La “nation start-up” préfère les gadgets
Cette année encore, la France était l’un des pays les mieux représentés à la grand-messe technologique du Consumer Electronics Show (CES) de Las Vegas : 135 start-up tricolores y ont exposé leurs dernières nouveautés, dans des domaines aussi variés que la santé, l’environnement ou le sport. La France compte au total quelque 20 000 jeunes pousses technologiques, parmi lesquelles une vingtaine de licornes – dont la valorisation dépasse le milliard de dollars. Alors, cocorico pour la « nation start-up »? Hélas… non. Tandis que l’on se félicite de briller sur le Strip, une pépite biomédicale tricolore, qui avait le potentiel de révolutionner la transfusion sanguine, est passée sans bruit sous drapeau américain. C’est la triste histoire d’Erypharm, malheureusement emblématique de notre incapacité persistante à transformer notre science académique de haut niveau en succès entrepreneurial.
Résumons: sous la direction de l’éminent professeur Luc Douay – ancien chef du service d’hématologie biologique de l’hôpital Saint-Antoine et ex-directeur médical de l’Agence française du Sang –, une équipe mixte Inserm/Sorbonne université a capitalisé sur vingt ans de recherche publique pour mettre au point un procédé unique au monde de fabrication de globules rouges universels. Pour développer ce savoirfaire, fondé sur la bioculture de cellules souches de la moelle osseuse, l’équipe crée en 2016 la société Erypharm, et lève 16 millions d’euros.

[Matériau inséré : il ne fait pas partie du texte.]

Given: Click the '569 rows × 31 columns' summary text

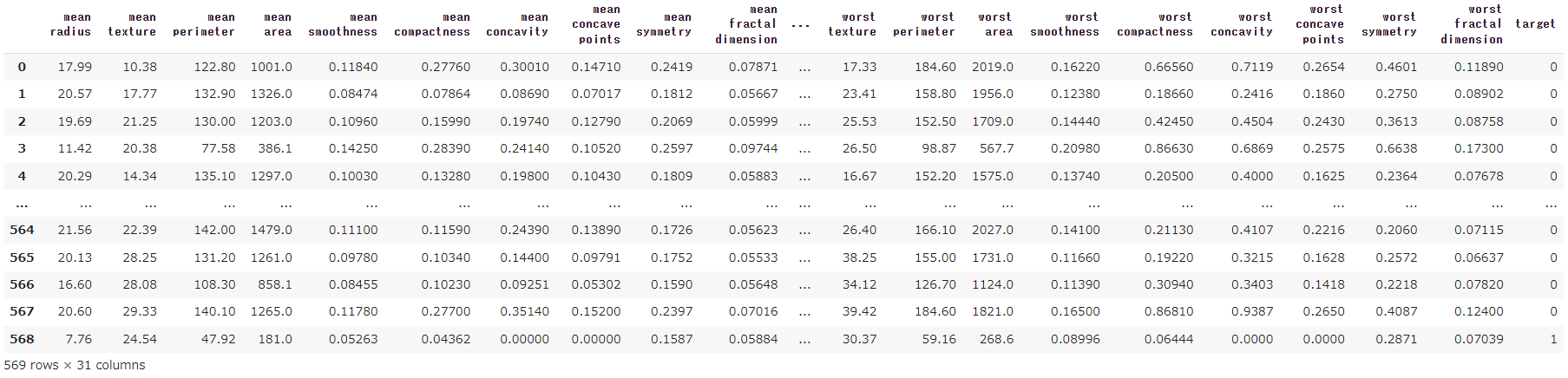Looking at the screenshot, I should [x=75, y=365].
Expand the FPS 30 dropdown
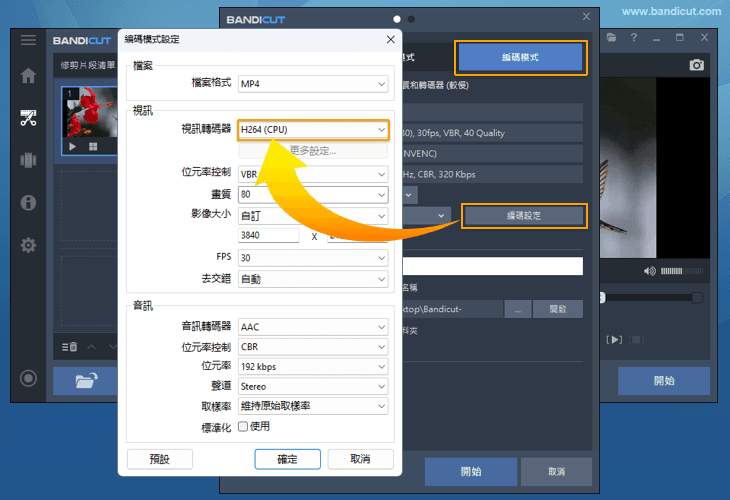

L’intérêt de cette technologie, qui a fait l’objet de nombreuses publications scientifiques, est mondialement reconnu. N’impliquant aucune modification génétique, elle ne pose en effet ni problème éthique ni risque oncologique. Au contraire, ces « néo-globules rouges », qui ont une durée de vie plus longue que les cellules sanguines natives, ont le potentiel de diviser par deux le nombre de transfusions nécessaires aux patients polytransfusés. Non seulement cette technologie peut améliorer la qualité de vie de dizaines de millions de malades souffrant d’anémie chronique, mais elle est aussi susceptible de contribuer à pallier la pénurie de sang, inéluctable à terme.
Mais voilà : Erypharm n’a jamais réussi à trouver les quelque 20 millions d’euros nécessaires pour passer au stade de la production. C’est que la start-up n’était pas susceptible de dégager assez vite le sacro-saint « retour sur investissement » attendu par les fonds de capital-risque. Ses perspectives commerciales n’étaient pas non plus assez alléchantes pour les grands groupes pharmaceutiques hexagonaux. Plus grave : ces chercheurs hors pair n’ont pas non plus reçu le soutien des institutions publiques. Alerté, l’Elysée d’Emmanuel Macron – qui se vante régulièrement de favoriser
« l’innovation de rupture » – a même sciemment laissé tomber cette deep tech tricolore. « La France manque d’audace et de vision », déplore Luc Douay qui se dit
« triste pour le pays » de cette occasion manquée. Sa société avait en effet, dès l’origine, été repérée outreAtlantique : « Séduite par la possibilité de fabriquer des globules rouges pour ses soldats, l’agence du département américain de la Défense chargée de la recherche (Darpa) a même conçu un appel d’offres fondé sur nos travaux ! »
Aussi, c’est la société américaine Safi Biotherapeutics qui a, début janvier, racheté la technologie d’Erypharm, dont l’équipe a été dissoute. Alors que les start-up françaises ont levé 8,3 milliards d’euros l’an dernier, et que le plan « France 2030 » martèle son ambition de « faire de la France la première nation européenne innovante et souveraine en santé », le pays n’a pas su se mobiliser pour permettre à Erypharm d’exploiter une technologie stratégique, sur laquelle elle faisait la course en tête. Par contraste, les capitaux et les aides pleuvent sur des applications gadgets, à l’utilité sociale parfois discutable. Comme ce « jumeau numérique » pour essayer virtuellement des vêtements, cette intelligence artificielle qui mesure nos émotions au service des e-commerçants, ou ce capteur capable de comparer la puissance de frappe d’un joueur de foot à celle de ses copains…
Erypharm est emblématique de notre incapacité à transformer notre science académique de haut niveau en succès entrepreneurial.